María Antonia, la prefecta de la Jesusita Neda, cuenta lo difícil que fue para la escuela recibir la noticia de la muerte de Gael.
“Desde que llegaron (los alumnos) me buscaron. Querían un refugio. Querían que yo les diera unas palabras, que les dijera que era mentira. Estaban incrédulos a esta noticia…”, comenta.

La estancia de Gael en la secundaria fue breve, agrega la prefecta, pero suficiente para conocerlo.
“Todos le teníamos cariño a Gael”, expresa.
Destrozaron una familia
“¿Qué quiere que le diga… que destrozaron una familia. Una familia ejemplar, trabajadora…, que yo cuando veo a uno de mis alumnos quiero saber que se graduaron, que son felices, no que murieron en estas condiciones…?” pregunta Ivanna, la maestra de sexto año de primaria cuando se le pide un comentario acerca de Gael Antonio.
Horas más tarde del martes 21 de enero, la profesora desboca sus sentimientos y vacía su corazón en una carta publicada en sus redes sociales.
“Siempre creí que él tendría un futuro brillante, independientemente de lo que decidiera estudiar, yo lo imaginaba siendo un hombre de bien.
“Un niño como Gael, sólo puede venir de un hogar estable y una familia amorosa; de una familia que en este momento se encuentra destrozada.
“Puedo decir que la muerte de Gael me partió el corazón, porque físicamente sentí el dolor en el pecho, mi corazón se quebró. No podía creer que me hubieran matado a mi alumno, es el tipo de noticia que ni en un millón de años me pudiera haber imaginado. Cuando vuelvo a ver a mis alumnos, quiero saber que se graduaron, que les va bien en la vida, que se casaron, que tienen hijos, pero nunca que murieron y menos en las condiciones en las que murió Gael”, escribe la maestra.
La tercera muerte
Los cuerpos de Antonio de Jesús y Gael Antonio eran velados en una agencia funeraria; el martes 21 de enero por la tarde a Miriam, la madre y esposa, le cayó una losa más en su desgracia.
Alexander, de 9 años, alumno de cuarto grado de primaria en la escuela Sócrates, fallecía en el Hospital Pediátrico de Sinaloa a consecuencia de las heridas de bala que recibió en el atentado la madrugada del domingo 19 de enero en el fraccionamiento Los Ángeles.

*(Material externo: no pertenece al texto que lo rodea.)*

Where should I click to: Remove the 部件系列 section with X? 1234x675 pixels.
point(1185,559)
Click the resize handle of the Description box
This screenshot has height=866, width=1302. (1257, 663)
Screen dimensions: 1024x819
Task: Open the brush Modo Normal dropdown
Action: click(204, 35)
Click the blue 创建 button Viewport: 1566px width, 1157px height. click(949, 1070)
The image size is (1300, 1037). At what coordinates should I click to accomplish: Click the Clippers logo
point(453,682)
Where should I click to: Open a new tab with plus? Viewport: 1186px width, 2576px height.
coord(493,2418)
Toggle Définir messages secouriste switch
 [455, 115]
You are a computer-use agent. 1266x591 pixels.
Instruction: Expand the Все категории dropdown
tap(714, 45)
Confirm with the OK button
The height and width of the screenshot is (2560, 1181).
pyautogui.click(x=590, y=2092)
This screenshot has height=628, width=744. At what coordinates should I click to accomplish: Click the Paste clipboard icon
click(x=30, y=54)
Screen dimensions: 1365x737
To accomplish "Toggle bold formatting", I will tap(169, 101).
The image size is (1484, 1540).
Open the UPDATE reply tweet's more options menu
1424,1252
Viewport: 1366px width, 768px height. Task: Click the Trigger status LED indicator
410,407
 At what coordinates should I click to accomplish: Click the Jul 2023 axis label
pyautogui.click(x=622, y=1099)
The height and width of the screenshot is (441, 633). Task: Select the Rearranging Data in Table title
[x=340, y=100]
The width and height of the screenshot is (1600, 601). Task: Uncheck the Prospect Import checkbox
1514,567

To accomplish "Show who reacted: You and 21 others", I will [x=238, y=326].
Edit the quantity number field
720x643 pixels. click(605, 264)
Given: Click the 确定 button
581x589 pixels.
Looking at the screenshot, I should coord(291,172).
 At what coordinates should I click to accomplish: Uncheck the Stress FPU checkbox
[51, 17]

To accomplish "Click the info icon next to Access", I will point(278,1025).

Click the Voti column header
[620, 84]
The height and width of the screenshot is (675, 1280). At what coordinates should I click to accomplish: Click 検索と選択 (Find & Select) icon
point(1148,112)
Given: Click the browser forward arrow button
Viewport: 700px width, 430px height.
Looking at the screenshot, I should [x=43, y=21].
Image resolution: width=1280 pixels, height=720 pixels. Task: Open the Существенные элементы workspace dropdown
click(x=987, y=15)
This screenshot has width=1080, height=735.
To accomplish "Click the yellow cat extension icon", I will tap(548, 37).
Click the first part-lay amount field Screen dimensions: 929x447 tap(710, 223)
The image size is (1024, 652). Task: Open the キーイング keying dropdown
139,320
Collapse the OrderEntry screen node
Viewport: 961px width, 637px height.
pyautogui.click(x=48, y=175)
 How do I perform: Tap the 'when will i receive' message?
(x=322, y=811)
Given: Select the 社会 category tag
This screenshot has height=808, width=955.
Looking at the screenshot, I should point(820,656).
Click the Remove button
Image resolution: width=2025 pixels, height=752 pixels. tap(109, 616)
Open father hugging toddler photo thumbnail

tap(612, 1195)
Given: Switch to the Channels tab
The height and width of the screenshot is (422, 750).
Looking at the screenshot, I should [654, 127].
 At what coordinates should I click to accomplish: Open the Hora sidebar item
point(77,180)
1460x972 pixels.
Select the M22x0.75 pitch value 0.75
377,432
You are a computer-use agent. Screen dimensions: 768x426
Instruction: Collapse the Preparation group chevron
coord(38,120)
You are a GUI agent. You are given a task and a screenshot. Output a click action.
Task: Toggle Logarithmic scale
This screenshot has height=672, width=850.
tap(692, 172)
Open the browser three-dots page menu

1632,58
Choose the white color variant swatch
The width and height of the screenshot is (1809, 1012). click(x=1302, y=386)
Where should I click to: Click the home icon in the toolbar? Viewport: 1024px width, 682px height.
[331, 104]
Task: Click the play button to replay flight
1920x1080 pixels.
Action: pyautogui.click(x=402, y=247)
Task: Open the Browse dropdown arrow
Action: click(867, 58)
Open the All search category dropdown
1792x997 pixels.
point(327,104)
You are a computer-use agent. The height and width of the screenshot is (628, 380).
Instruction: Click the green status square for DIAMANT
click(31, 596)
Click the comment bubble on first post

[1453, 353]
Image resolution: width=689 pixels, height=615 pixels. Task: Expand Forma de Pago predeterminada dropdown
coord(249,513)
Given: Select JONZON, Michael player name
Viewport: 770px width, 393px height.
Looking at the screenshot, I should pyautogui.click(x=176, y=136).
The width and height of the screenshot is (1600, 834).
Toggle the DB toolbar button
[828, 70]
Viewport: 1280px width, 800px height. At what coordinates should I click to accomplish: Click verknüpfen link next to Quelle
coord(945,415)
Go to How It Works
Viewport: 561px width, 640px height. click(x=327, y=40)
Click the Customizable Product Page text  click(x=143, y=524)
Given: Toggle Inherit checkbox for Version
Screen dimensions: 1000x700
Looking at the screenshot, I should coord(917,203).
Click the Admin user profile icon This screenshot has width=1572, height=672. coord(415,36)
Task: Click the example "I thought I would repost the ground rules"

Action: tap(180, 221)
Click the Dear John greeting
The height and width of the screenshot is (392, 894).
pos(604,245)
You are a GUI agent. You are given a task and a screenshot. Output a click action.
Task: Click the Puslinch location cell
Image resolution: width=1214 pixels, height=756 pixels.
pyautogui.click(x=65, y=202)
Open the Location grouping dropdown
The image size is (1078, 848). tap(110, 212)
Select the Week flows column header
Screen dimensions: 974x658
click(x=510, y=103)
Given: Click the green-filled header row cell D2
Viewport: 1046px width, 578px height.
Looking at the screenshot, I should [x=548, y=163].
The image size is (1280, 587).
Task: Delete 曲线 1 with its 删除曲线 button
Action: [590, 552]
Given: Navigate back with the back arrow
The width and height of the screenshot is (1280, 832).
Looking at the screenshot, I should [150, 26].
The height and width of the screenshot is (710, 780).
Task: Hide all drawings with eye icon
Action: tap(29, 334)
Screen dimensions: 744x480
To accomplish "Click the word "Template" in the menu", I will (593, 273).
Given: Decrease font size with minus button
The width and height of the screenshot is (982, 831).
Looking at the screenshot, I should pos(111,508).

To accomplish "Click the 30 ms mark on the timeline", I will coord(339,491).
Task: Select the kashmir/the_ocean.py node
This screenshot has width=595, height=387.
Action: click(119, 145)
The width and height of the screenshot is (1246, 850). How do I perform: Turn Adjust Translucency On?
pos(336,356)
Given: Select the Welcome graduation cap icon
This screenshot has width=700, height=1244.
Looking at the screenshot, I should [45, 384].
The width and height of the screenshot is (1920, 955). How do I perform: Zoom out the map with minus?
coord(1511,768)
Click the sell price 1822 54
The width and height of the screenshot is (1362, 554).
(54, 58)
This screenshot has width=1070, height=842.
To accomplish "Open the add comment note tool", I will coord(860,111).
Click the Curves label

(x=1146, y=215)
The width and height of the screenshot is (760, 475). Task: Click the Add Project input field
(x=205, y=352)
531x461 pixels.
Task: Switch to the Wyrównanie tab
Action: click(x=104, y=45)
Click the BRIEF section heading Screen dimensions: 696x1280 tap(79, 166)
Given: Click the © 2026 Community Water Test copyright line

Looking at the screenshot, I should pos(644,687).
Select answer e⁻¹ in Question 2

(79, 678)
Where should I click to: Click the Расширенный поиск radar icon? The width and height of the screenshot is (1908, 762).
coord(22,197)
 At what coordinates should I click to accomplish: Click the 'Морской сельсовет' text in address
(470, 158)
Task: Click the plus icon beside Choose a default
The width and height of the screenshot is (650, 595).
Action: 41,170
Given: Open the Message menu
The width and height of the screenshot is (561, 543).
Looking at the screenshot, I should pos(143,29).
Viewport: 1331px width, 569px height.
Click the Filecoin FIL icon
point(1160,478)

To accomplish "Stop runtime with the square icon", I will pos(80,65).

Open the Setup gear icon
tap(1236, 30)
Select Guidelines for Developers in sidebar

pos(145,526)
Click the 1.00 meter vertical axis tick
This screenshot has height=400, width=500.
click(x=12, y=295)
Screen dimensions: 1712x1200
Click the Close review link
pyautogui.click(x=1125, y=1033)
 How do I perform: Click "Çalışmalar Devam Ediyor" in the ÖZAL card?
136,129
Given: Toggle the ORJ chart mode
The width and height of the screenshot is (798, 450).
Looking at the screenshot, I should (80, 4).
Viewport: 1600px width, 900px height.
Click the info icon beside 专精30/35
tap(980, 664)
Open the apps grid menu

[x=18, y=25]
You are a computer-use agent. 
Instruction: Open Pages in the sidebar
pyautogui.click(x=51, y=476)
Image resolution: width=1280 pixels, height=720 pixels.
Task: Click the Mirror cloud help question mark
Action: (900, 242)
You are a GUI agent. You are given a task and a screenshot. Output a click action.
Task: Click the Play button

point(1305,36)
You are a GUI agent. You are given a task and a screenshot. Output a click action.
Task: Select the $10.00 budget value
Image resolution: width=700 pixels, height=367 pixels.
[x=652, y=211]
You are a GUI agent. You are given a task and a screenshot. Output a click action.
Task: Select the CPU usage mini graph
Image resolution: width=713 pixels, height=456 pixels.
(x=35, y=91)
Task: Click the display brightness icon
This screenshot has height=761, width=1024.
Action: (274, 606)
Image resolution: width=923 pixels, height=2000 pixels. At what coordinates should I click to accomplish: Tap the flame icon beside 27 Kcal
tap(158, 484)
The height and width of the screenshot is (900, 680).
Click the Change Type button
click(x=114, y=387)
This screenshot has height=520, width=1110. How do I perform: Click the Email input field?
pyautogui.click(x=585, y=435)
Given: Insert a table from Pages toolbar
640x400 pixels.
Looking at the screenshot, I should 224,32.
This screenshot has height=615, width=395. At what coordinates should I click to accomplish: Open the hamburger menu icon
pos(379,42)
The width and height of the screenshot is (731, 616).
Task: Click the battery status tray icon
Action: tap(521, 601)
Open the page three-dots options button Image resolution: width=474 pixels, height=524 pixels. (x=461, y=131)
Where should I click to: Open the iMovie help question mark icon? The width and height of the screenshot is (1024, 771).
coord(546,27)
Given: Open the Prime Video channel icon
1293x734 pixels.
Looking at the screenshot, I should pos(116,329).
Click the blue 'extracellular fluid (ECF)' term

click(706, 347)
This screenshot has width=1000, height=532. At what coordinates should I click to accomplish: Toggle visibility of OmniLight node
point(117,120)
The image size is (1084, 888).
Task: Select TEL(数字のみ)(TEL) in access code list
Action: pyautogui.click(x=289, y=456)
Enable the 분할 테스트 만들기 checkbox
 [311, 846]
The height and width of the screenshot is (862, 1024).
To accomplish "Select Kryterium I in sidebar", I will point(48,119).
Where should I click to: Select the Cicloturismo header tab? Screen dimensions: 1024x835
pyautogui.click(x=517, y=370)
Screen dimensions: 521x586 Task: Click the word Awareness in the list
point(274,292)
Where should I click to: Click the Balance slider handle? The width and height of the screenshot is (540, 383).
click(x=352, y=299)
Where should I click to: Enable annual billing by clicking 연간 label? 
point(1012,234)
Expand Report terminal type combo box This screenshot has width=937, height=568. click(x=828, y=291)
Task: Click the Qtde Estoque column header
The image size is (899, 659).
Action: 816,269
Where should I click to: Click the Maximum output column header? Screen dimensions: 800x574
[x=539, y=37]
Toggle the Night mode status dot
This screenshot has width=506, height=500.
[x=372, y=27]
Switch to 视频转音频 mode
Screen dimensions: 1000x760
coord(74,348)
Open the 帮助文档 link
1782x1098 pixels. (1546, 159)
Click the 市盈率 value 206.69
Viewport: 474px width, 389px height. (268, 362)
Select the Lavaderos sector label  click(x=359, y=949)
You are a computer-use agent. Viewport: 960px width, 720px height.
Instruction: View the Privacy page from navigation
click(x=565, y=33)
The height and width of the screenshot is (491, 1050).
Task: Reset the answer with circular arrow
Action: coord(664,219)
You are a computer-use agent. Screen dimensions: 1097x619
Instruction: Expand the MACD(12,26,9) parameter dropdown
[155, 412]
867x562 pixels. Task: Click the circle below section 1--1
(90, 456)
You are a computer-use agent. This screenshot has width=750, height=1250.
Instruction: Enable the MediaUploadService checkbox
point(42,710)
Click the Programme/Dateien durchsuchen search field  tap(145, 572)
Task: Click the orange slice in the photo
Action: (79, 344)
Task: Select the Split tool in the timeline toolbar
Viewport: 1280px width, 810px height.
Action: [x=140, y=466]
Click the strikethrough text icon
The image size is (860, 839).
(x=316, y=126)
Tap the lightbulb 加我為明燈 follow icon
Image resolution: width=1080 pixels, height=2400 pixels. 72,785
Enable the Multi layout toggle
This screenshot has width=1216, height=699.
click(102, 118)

Adolfo, el sobrino de 17 años, aún permanece internado en un hospital, recuperándose de las heridas sufridas en el atentado.
Atacaron lo que más queremos
La mañana del martes 21 de enero, el director de la escuela Sócrates, Víctor Aispuro, condenó el atentado.
“Atacaron lo que más queremos, que son los niños, y nos duele mucho. Hay una familia consternada”, expresó.
Encendido por la cólera, el maestro arremetió contra el “gobierno inepto, un gobierno omiso, que ignora, que lastima”.
“Esta vez fueron los hijos, el padre de una familia, un sobrino, pero el día de mañana pueden ser nuestros hijos…”, expresó.
Al día siguiente encabezó a miles de culichis que marcharon exigiendo justicia y el fin de la violencia.
Artículo publicado el 26 de enero de 2025 en la edición 1148 del semanario Ríodoce.